His research concerns the application of mathematics to problens in ecology, cell biology and medicine. The objective in this research is to use mathematics to obtain a better understanding of complex behaviour in biology. Often this involves developing new mathematics in order to study the mathematical models. Specific topics on which his research is focused include spatiotemporal dynamics of cyclic populations, vegetation patterns in semi-arid environments, and long-range cell interactions in developmental biology and tumour growth.

Vegetation in semi-arid regions has complicated dynamics, with a tendency to self-organise into spatiotemporal patterns. Given the lack of laboratory replicates, and the practical difficulties associated with fieldwork, mathematical modelling plays a key role in understanding these dynamics. In this lecture, I will discuss the ability of simple mathematical models of semi-arid vegetation to provide important and often surprising insights into spatial patterning. I will emphasise the coexistence of multiple pattern wavelengths, which means that wavelength prediction requires the solution of a pattern selection problem.

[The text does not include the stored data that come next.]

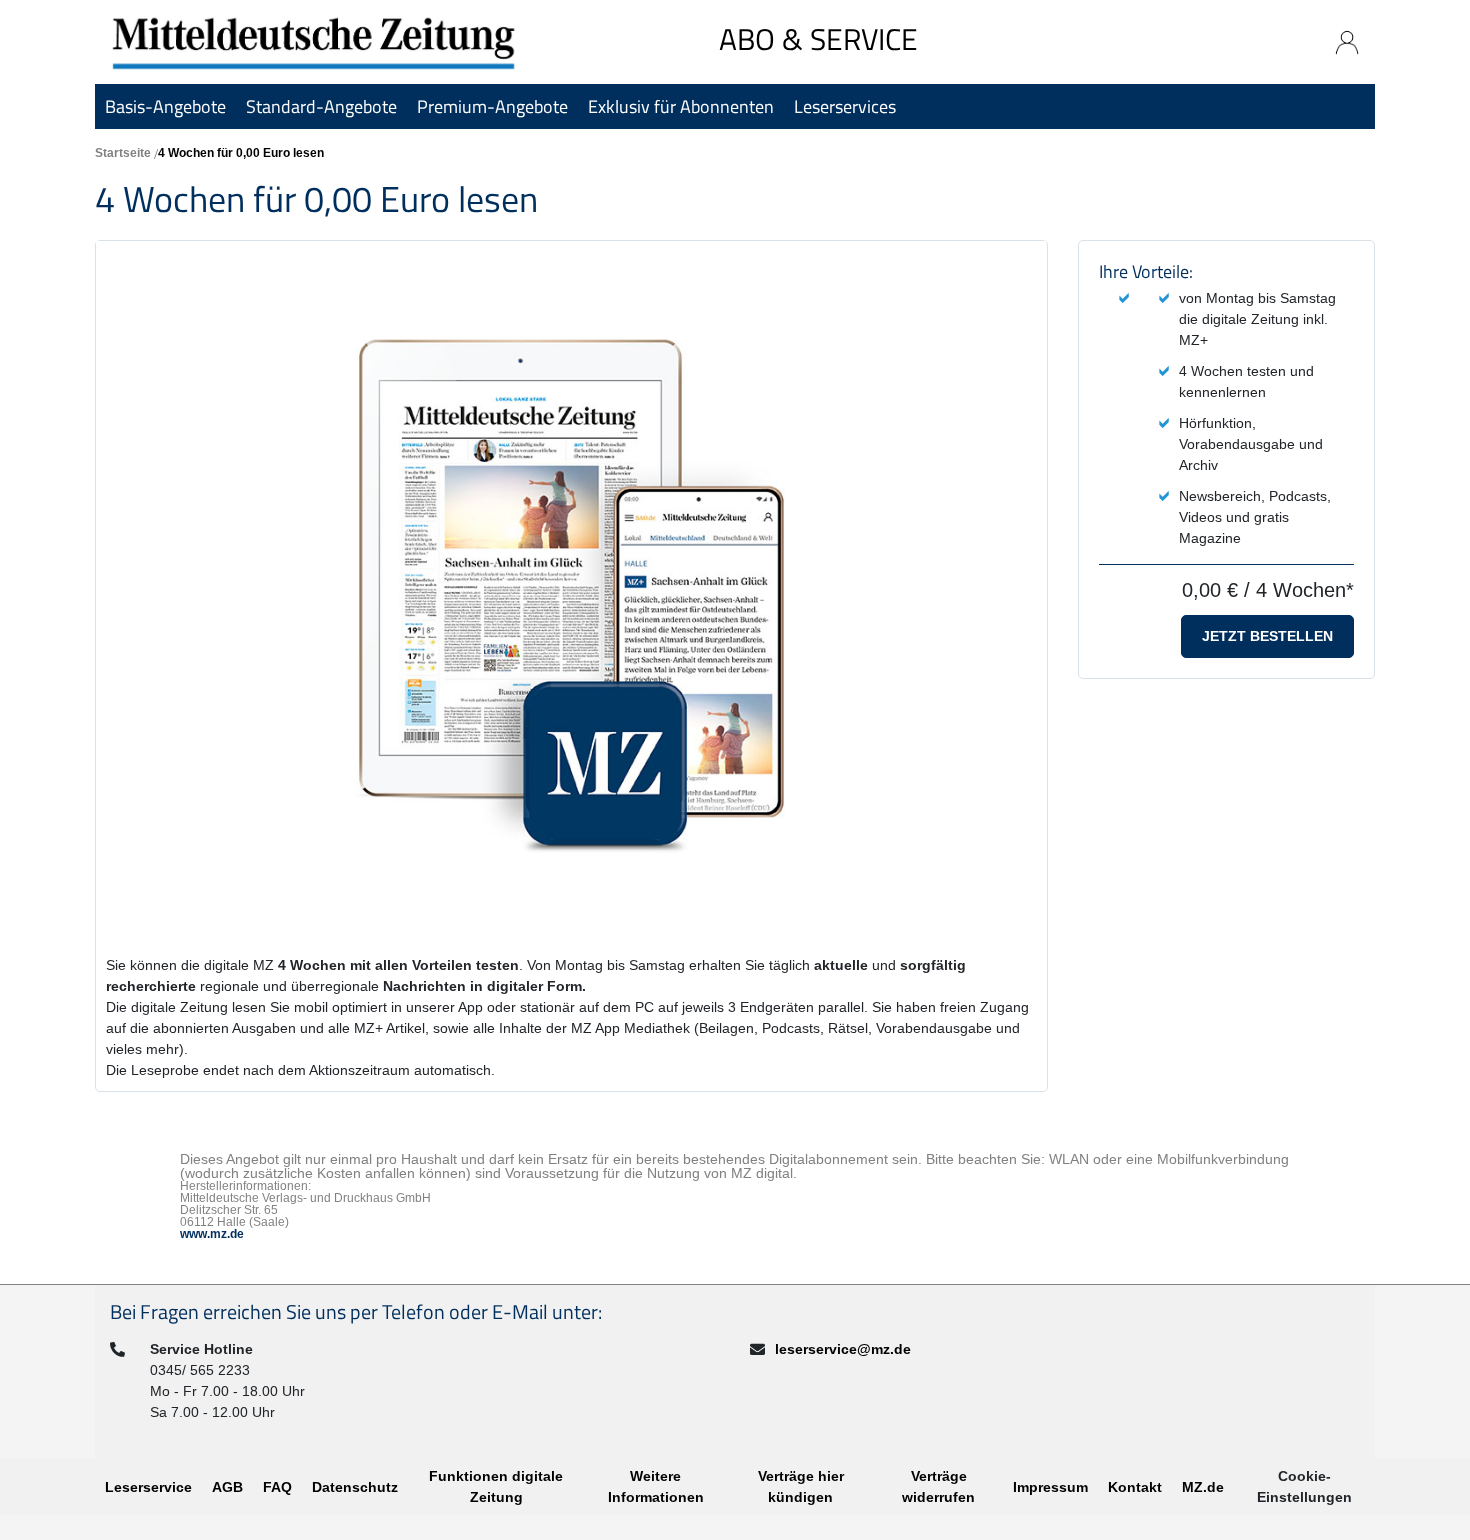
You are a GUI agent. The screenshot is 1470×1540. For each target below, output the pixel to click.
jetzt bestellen (1267, 636)
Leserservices (845, 106)
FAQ (277, 1487)
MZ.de (1203, 1487)
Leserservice (148, 1487)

For example, the degradation of uniform vegetation and the colonization of bareground lead to different patterns. This "history-dependence"means that prediction of future vegetation levels requires detailed information on past levels. Focussing on the specific case of the Sahel region of Africa, I will show how this can be obtained by combining modelling with data on climate history. Using prediction of future rainfall levels from global climate models, I will go on to discuss the prediction of future vegetation levels in the Sahel, up to the end of the 21st century - an issue with major ecological and socioeconomic importance.